* DIRECTIONS *
Copy every line of the items below word for word, leaving out the pictures.

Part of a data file
---+---

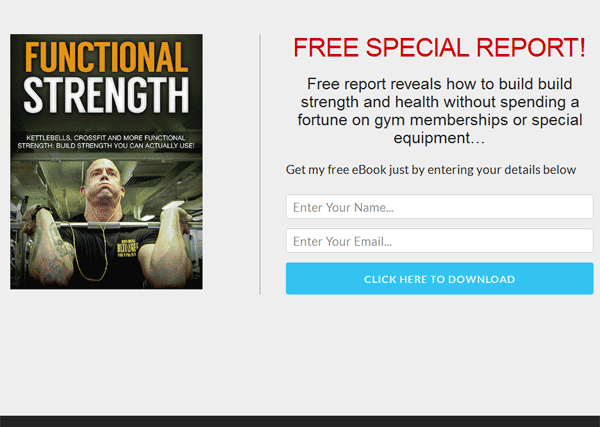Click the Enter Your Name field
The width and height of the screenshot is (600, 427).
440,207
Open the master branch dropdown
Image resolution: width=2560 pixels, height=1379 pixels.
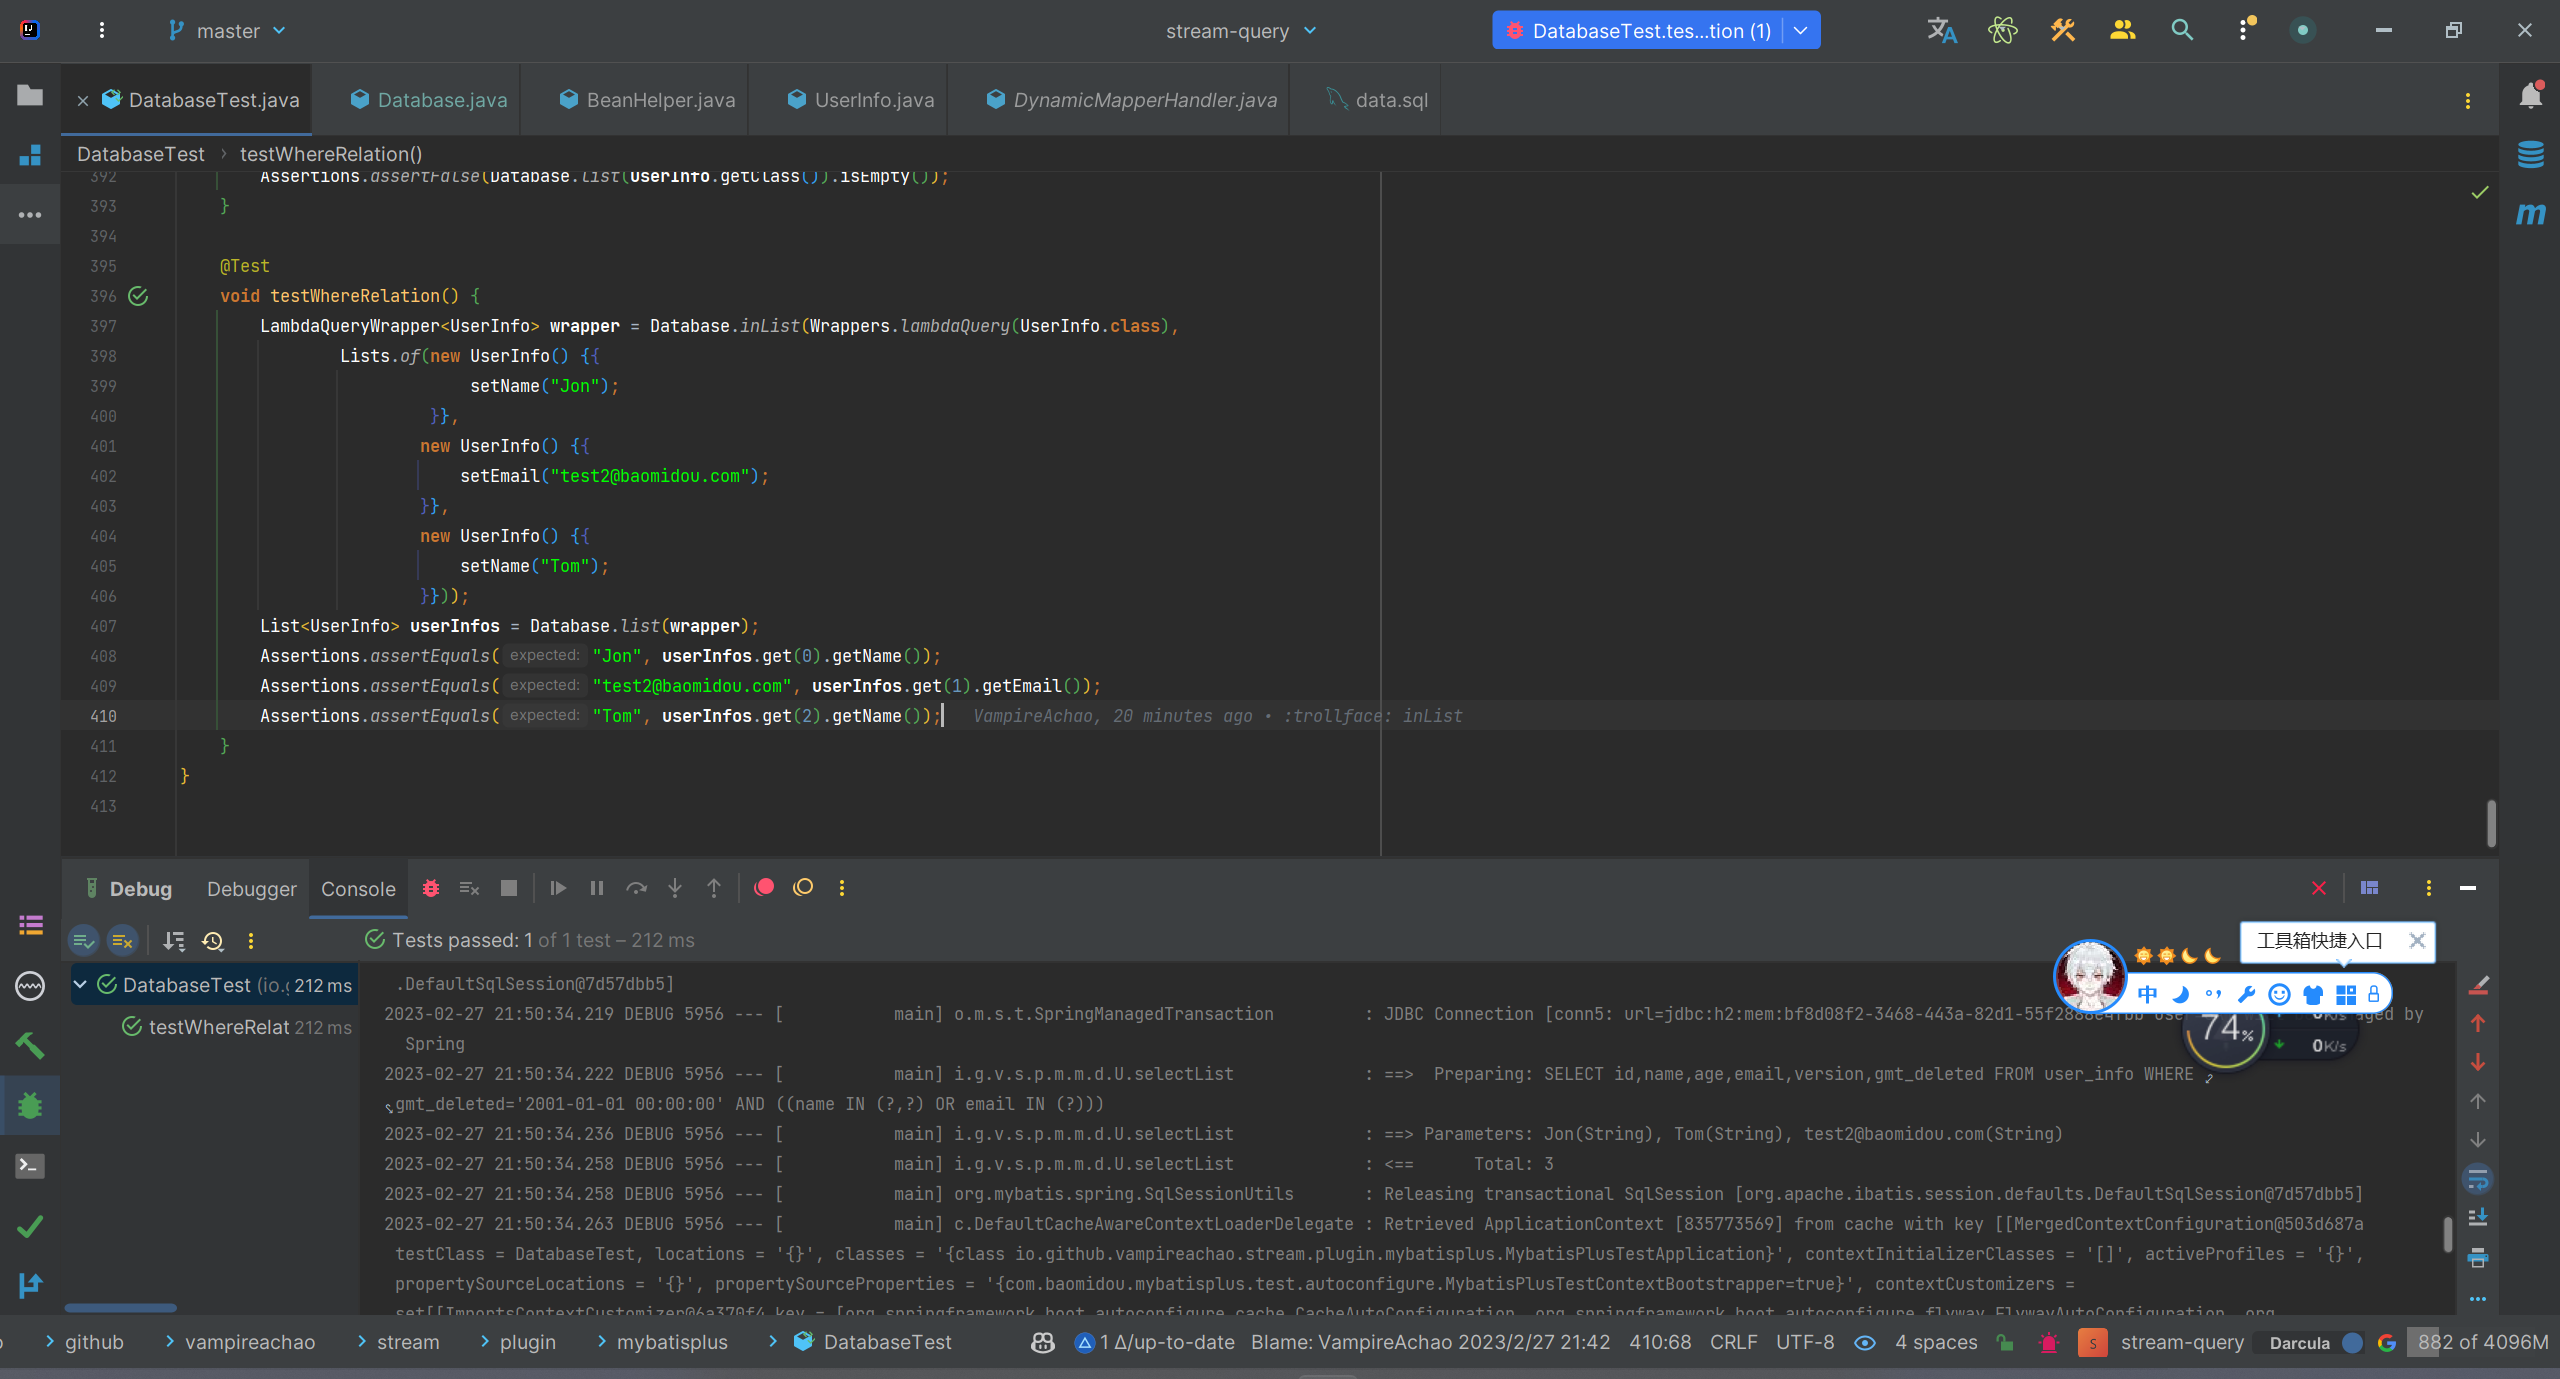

---+---

* RIGHT ANSWER *
Click the Enter Your Name field
The width and height of the screenshot is (600, 427).
440,207
Open the master branch dropdown
Image resolution: width=2560 pixels, height=1379 pixels.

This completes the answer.